Investigating Novel Beta-Catenin Interactions in Wnt Target Gene Regulation in Human and Drosophila Cells

Abstract

Activation of Wnt target genes requires the nuclear localization of β-catenin, a transcriptional co-regulator, to Wnt-regulated enhancers (WREs). β-catenin is recruited to WREs through direct binding to TCF-family transcription factors and mediates transcriptional activation by binding additional transcriptional co-activators. This process has traditionally been conceptualized through traditional mechanisms of protein-protein interaction. A recent study suggests that human β-catenin can form biomolecular condensates, which implies an alternative mechanism of protein-protein interaction and suggests that these condensates may be important for β-catenin’s function as a transcriptional co-regulator. The primary focus of this thesis is to further examine the requirement of β-catenin condensate formation in regulating Wnt target genes by utilizing a variety of experimental readouts in Drosophila and human tissue.
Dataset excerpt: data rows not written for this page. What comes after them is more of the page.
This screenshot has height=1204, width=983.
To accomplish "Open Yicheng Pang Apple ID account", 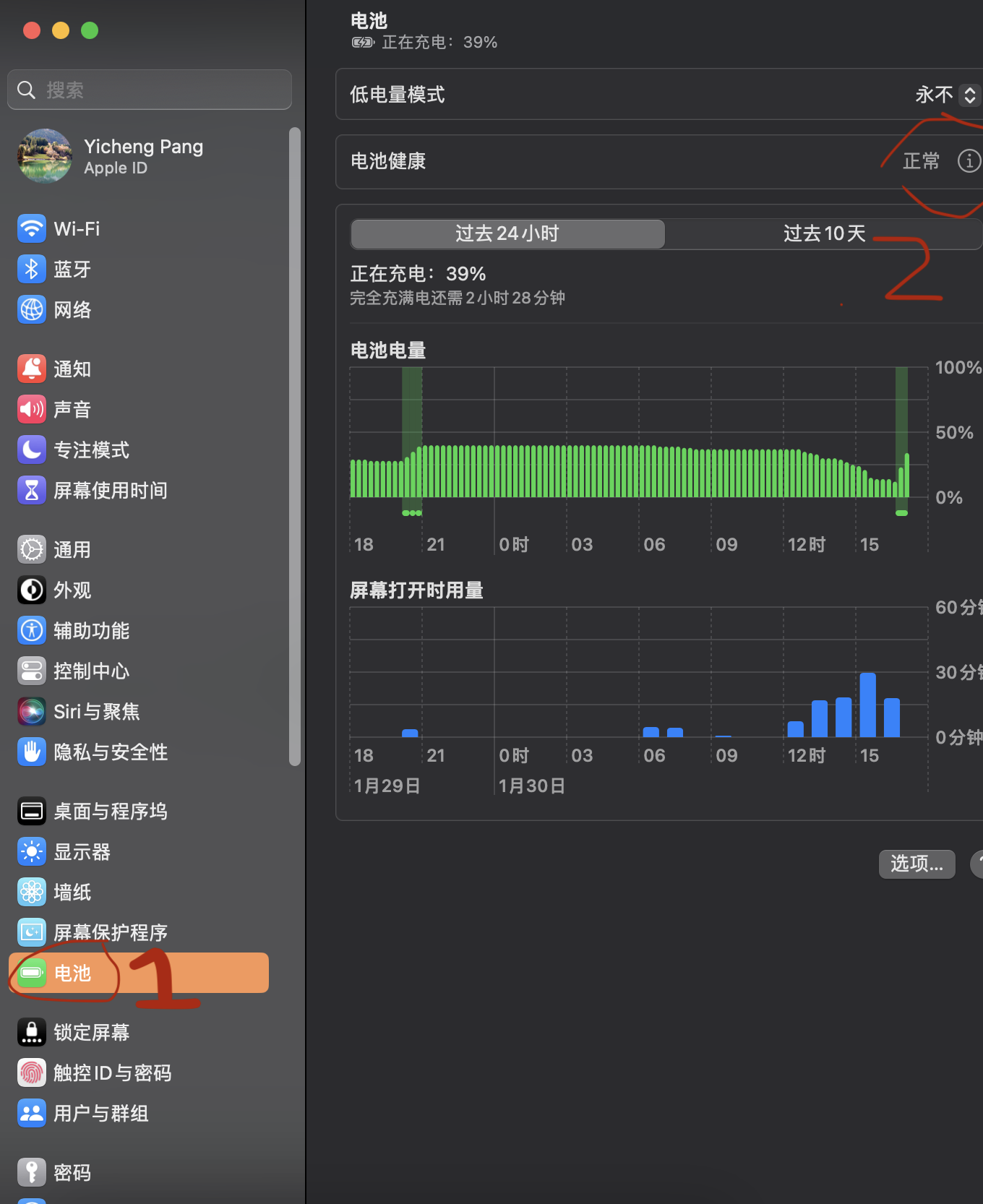I will tap(143, 157).
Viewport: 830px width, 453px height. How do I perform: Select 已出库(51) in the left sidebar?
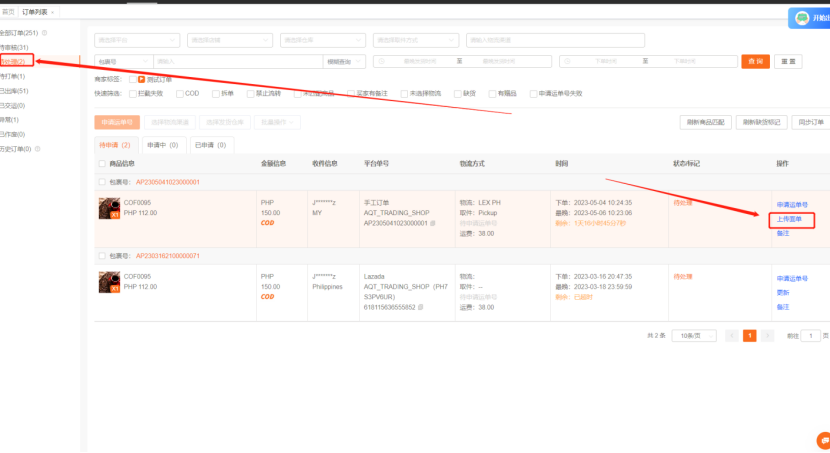[14, 91]
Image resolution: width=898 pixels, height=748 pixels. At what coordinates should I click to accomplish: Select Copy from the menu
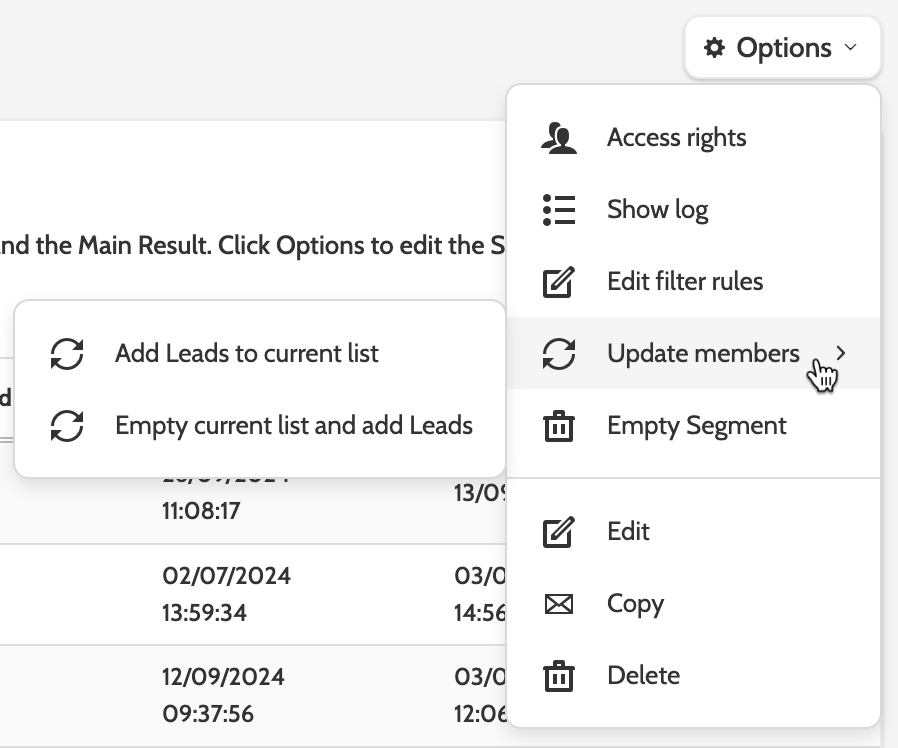pyautogui.click(x=635, y=604)
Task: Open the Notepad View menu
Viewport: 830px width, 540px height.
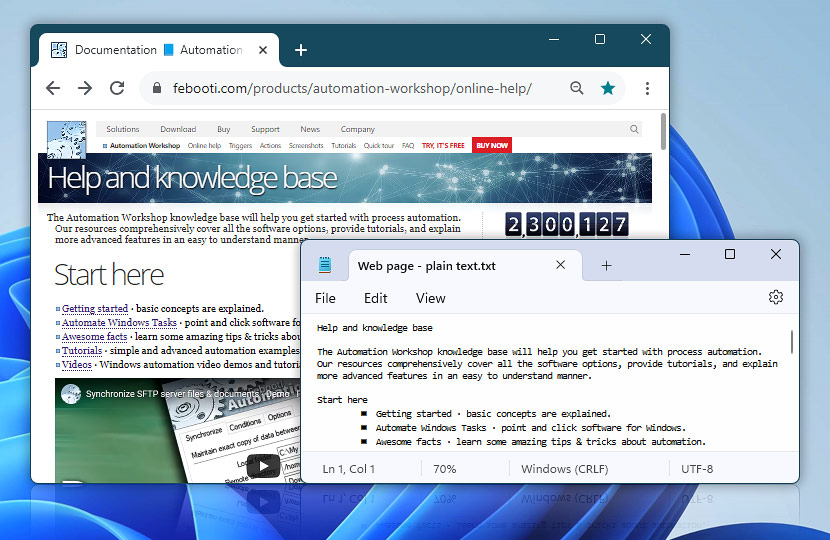Action: click(430, 298)
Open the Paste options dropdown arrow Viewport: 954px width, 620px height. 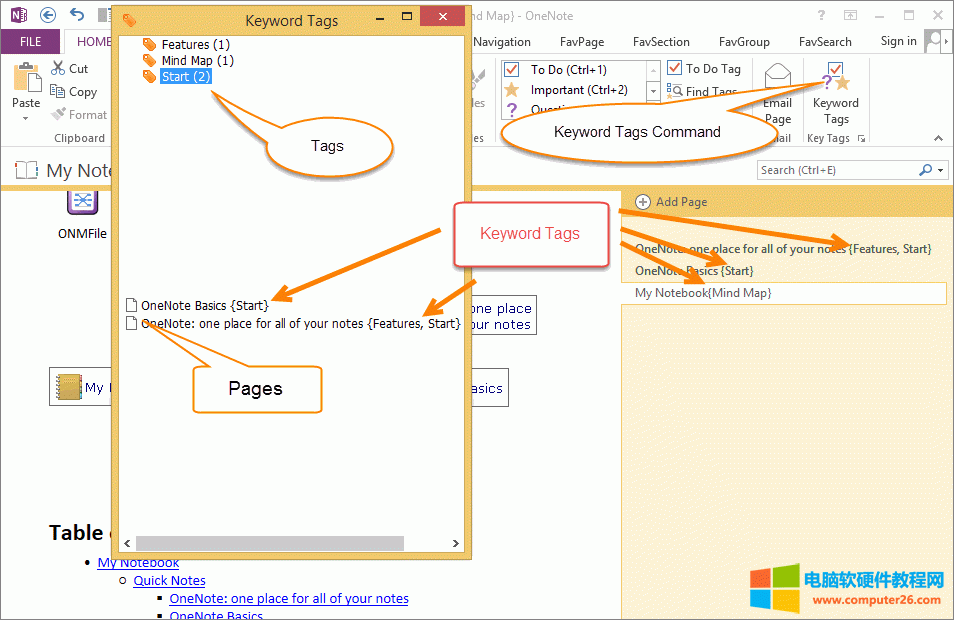point(26,118)
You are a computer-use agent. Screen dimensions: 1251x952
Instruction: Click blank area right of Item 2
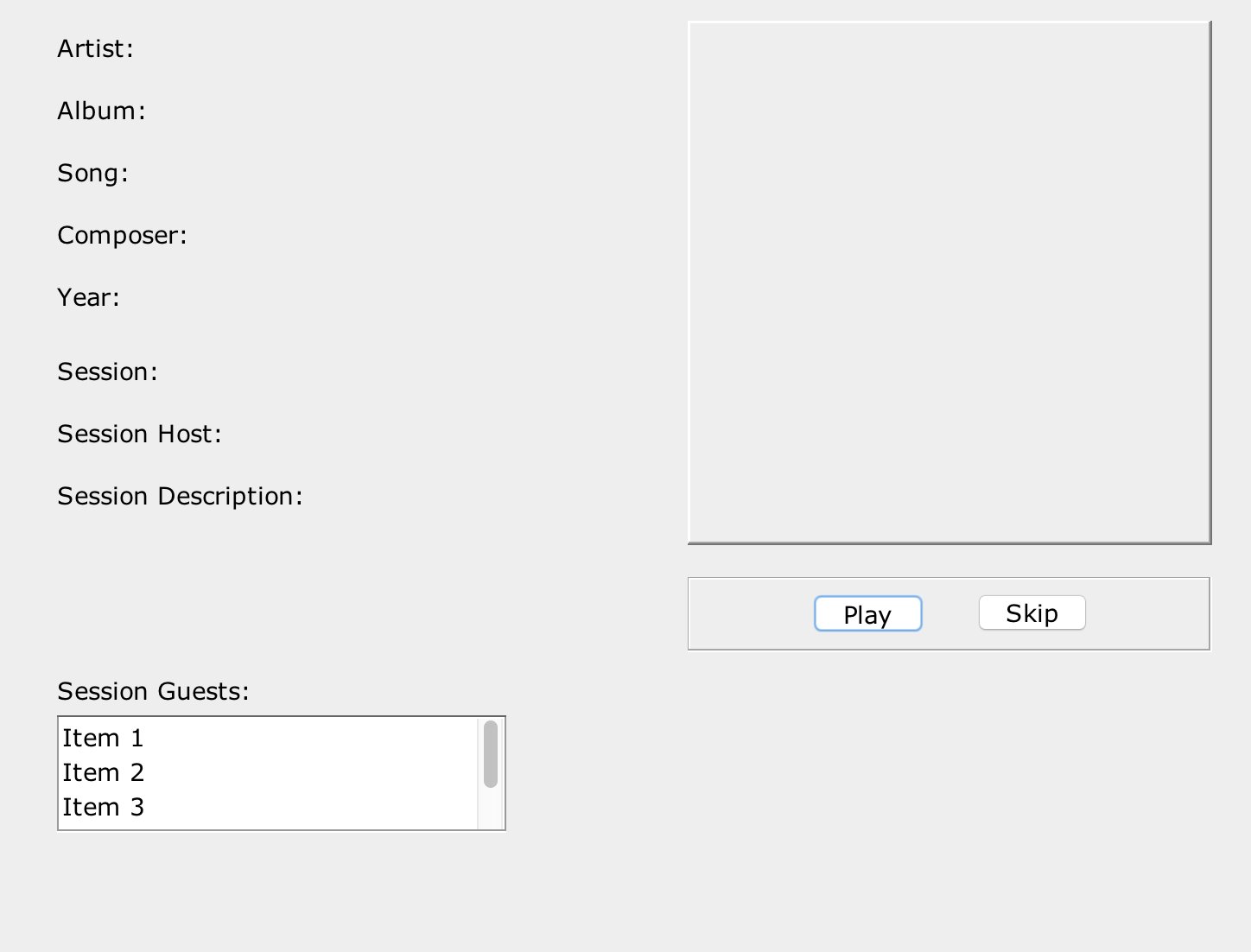[311, 772]
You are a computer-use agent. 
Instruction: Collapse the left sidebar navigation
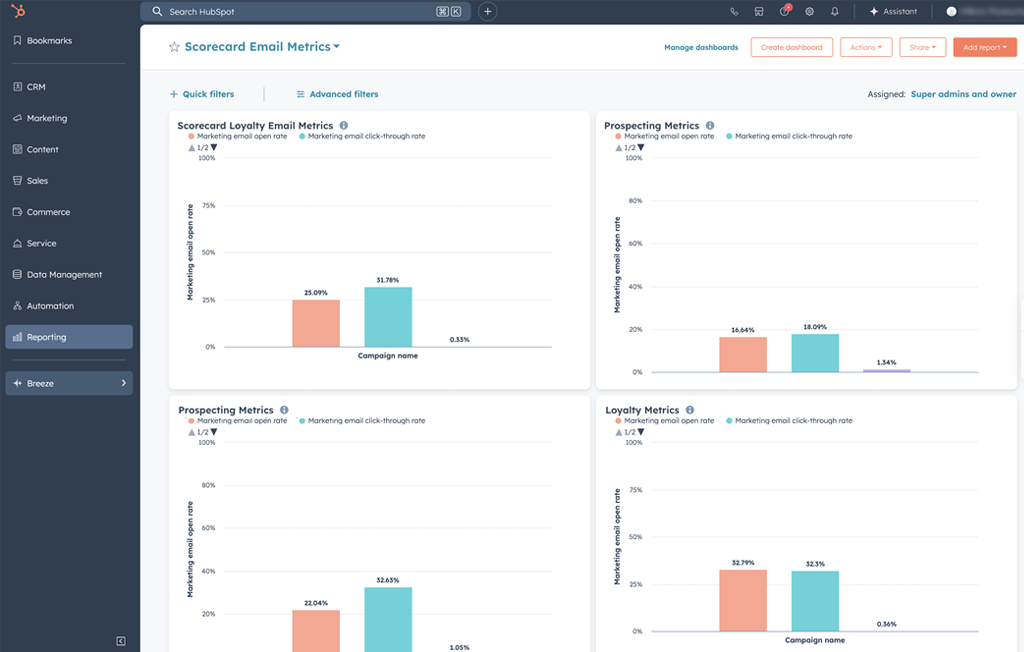point(121,640)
I characterized the transcriptional activity of a panel of β-catenin mutants which are defective in the ability to form biomolecular condensates. These mutants had different combinations of aromatic amino acid residues within β-catenin’s terminal, intrinsically disordered regions (IDRs) mutated to alanine. The results of the experiments with these mutants support a model in which the ability of β-catenin to form biomolecular condensates is tightly linked to its ability to regulate Wnt target genes.

A significant portion of my thesis work also focused on changes in the histone modification profile of Wnt target genes in response to Wnt activity. It has been previously observed that in response to Wnt signaling, Wnt target gene loci exhibit widespread histone acetylation. This is different from the general histone acetylation profile of active genes, which exhibit histone acetylation at cis-regulatory elements, such as enhancers and promoters. I sought to determine whether the widespread histone acetylation pattern emanated from a single WRE. To that end, I generated and characterized a Drosophila strain that had a WRE that regulates notum, a Wnt target gene, deleted with CRISPR/Cas9. These flies still expressed notum, suggesting that there are additional WREs that regulate notum’s expression. Additionally, we observed that histone acetylation is sufficient for transcription of the Wnt target gene, naked cuticle. Our results illustrate a complicated relationship between histone acetylation, WRE activity, and Wnt target gene transcription.

In total, my dissertation research characterizes the role of β-catenin-containing biomolecular condensates and histone acetylation in Wnt target gene regulation. My work provides a strong functional characterization of biomolecular condensates in Wnt target gene regulation and foundational studies for the sufficiency of histone acetylation in Wnt target gene expression. Future studies aimed at elucidating a direct link between biomolecular condensates and Wnt target gene transcription, in addition to characterizing a biomolecular condensate ‘grammar’ with β-catenin and additional transcriptional co-regulators, will be important next steps for this work.